When creating a zip archive, what constitutes a duplicate entry

When creating a zip archive, what constitutes a duplicate entry - java

In a Java web application I am creating a zip file from various in-memory files (stored as byte[]).
Here's the key bit of code:
ByteArrayOutputStream baos = new ByteArrayOutputStream();
ZipOutputStream zos = new ZipOutputStream(baos);
for (//each member of a collection of objects) {
PDFDocument pdfDocument = //generate PDF for this member of the collection;
ZipEntry entry = new ZipEntry(pdfDocument.getFileName());
entry.setSize(pdfDocument.getBody().length);
zos.putNextEntry(entry);
zos.write(pdfDocument.getBody());//pdfDocument.getBody() returns byte[]
zos.closeEntry();
}
zos.close();
The problem: I'm sometimes getting a "ZipException: duplicate entry" when doing the "putNextEntry()" line.
The PDF files themselves will certainly be different, but they may have the same name ("PDF_File_for_John_Smith.pdf"). Is a name collision sufficient to cause this exception?

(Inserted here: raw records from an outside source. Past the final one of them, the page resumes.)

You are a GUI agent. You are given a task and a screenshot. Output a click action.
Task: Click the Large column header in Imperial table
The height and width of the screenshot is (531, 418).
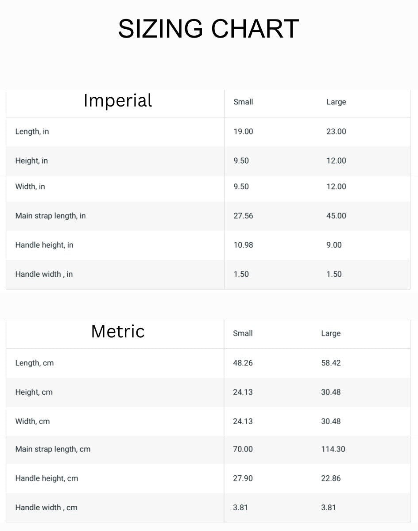pyautogui.click(x=336, y=102)
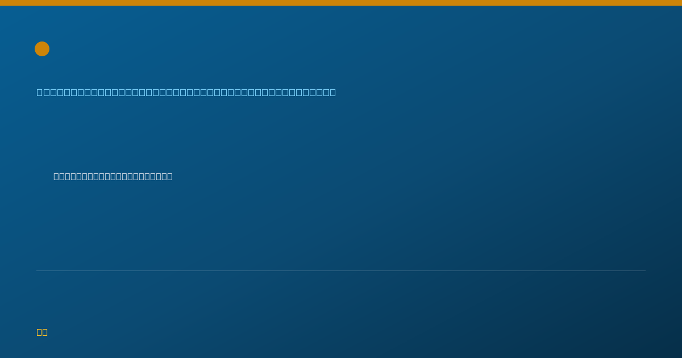This screenshot has width=682, height=358.
Task: Select the light-blue placeholder text line
Action: click(x=186, y=92)
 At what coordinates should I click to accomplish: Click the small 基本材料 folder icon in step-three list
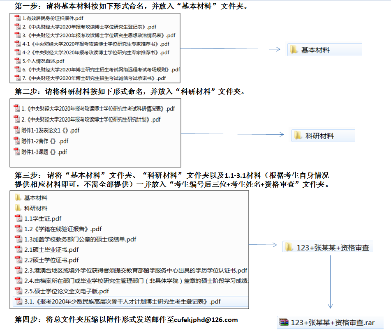click(x=18, y=198)
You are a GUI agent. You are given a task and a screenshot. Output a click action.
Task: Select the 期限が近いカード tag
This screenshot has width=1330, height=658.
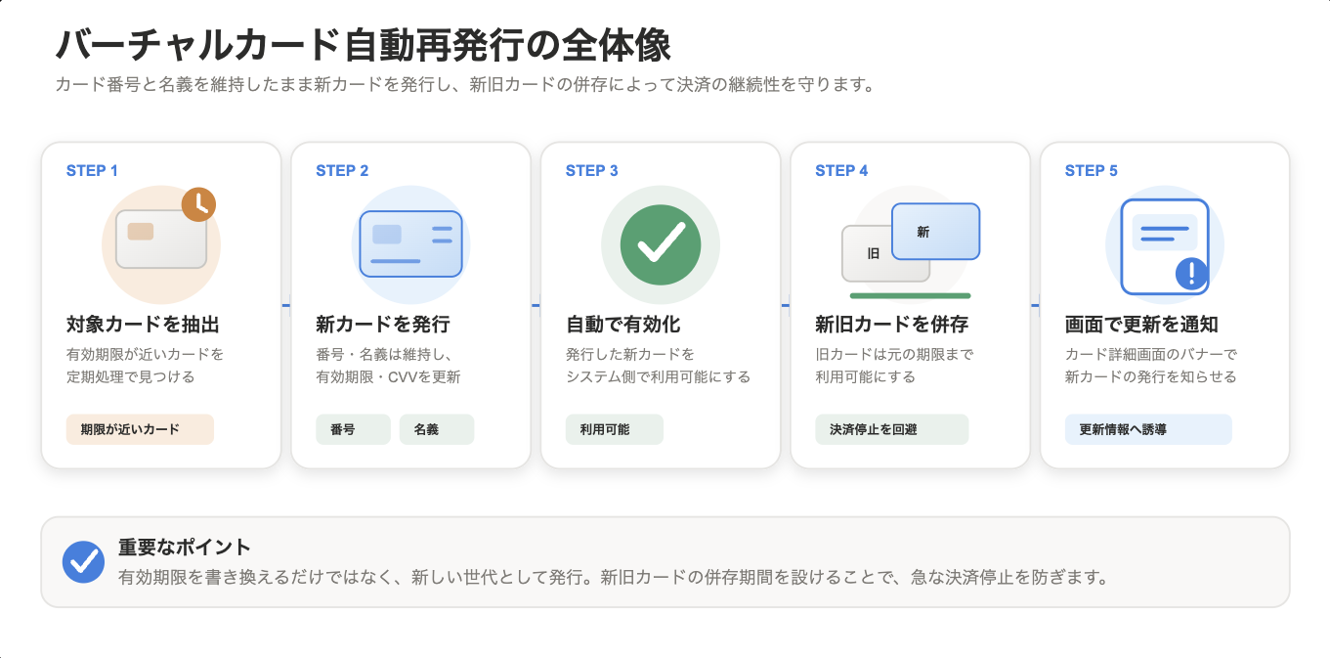click(140, 429)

You can't store 2 entries with the same same name in a zip archive(in the same folder), much like you can't have 2 files with the same name in the same folder in a filesystem.
Edit; And while technically the zip file format allows this, the Java API for dealing with ZIP archives does not.

Yes -- you can use a directory structure inside your ZIP file if you need to hold multiple files with the same file name.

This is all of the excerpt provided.